By the virus that infected Linux? Maybe.
There do exist some cross-platform viruses, but they tend to be rare because operating-systems are like languages; there may be some overlap, but there is usually enough difference that you cannot simply plug-and-play something into different ones without modification or special handling.
In the book Shellcoder’s Programming Uncovered, Kris Kaspersky (no relation to the anti-virus) explains how it is difficult to write a virus that is compatible across different Linux versions because they use different mechanisms and are incompatible enough that you cannot simply use a single method that works on them and gives some examples of shellcode for different Unix/Linux systems. If it is difficult to write a virus that works across Linux, imagine how hard it would be for it work on Windows as well.
He actually says that most hacker are defeated because of insufficient attention to [portability]. This just further demonstrates that anything that would be that effective would be written by extremely dedicated hackers who are almost certainly getting something significant out of it (money), and that such viruses are usually part of organized crime and target more lucrative targets than the general populace (think Stuxnet).
Your Windows installation is more likely to be at risk by a trojan that uses Linux as an infection vector, but carries a Windows payload. This is much more common than a cross-platform virus, and also works with Apple (an Apple virus that targets Windows). That said, trojans of this variety are still less common than worms.

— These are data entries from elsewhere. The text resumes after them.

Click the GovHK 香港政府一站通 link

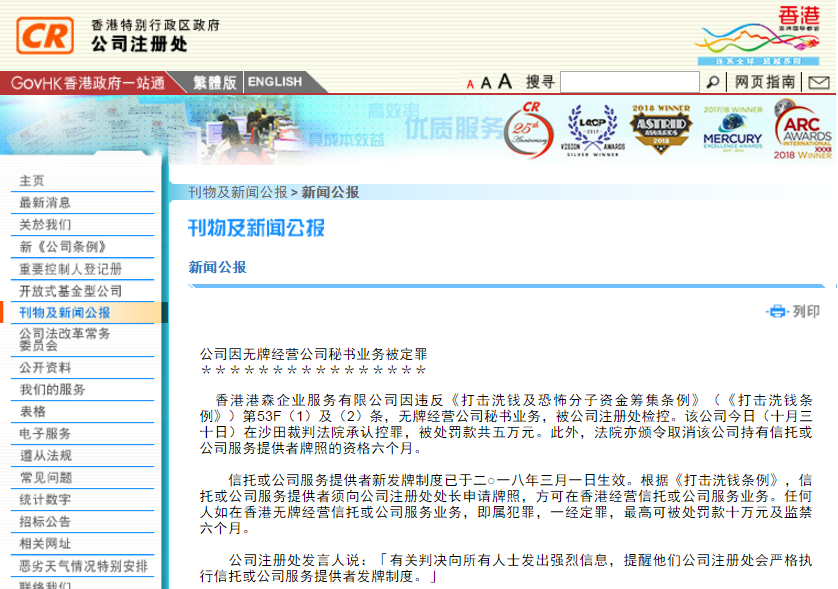tap(88, 83)
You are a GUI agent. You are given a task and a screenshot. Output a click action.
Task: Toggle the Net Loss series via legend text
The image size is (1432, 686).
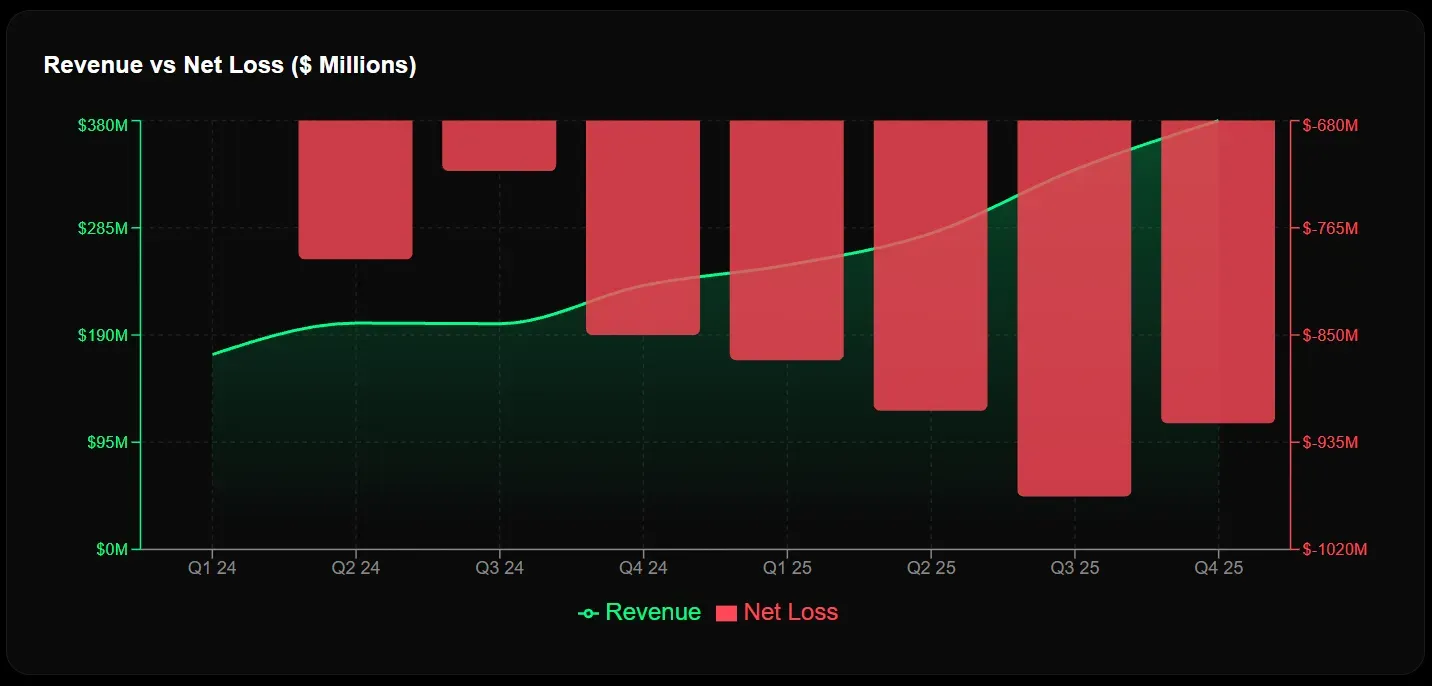tap(790, 612)
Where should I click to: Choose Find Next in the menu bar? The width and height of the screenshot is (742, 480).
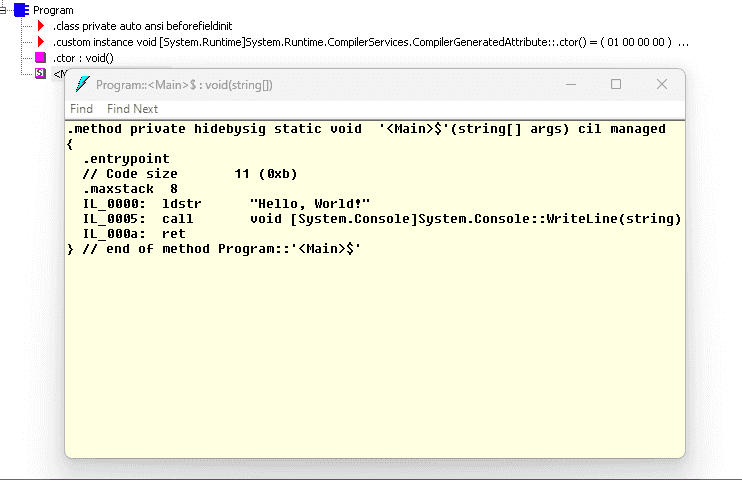click(132, 109)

Since Linux is booting on the system, it will have access to the HDD where Windows lives. This means that even if you use BitLocker to encrypt the files on the drive so that a virus in Linux has no access to the file-system in Windows, it can still infect the boot-record and hide a virus in some parts of the disk so that the next time you boot Windows, it gets injected. However this requires a fairly advanced virus to bypass all of the security components that Windows 7 uses to keep clean. Again, these are not too common.
In general, cross contamination isn’t usually a problem because just like with biological viruses, different OSes tend to be incompatible enough that there is just not enough payout to bother evolving something that can infect both (no, you can’t catch a cold from your pet or infect them with yours).
However, this does not mean you should get lax with security. There are a few things you should do:
- Harden your Windows installation by disabling everything you don’t need, applying all updates, using some kind of anti-malware
- Harden your Linux installation in the same way
- Limit the files that you pass between them to media, (though even those can be infected). You said you don’t intend to pass any files, but you should usually be safe with files from trusted sources.
With even a little prevention, you can usually be safe.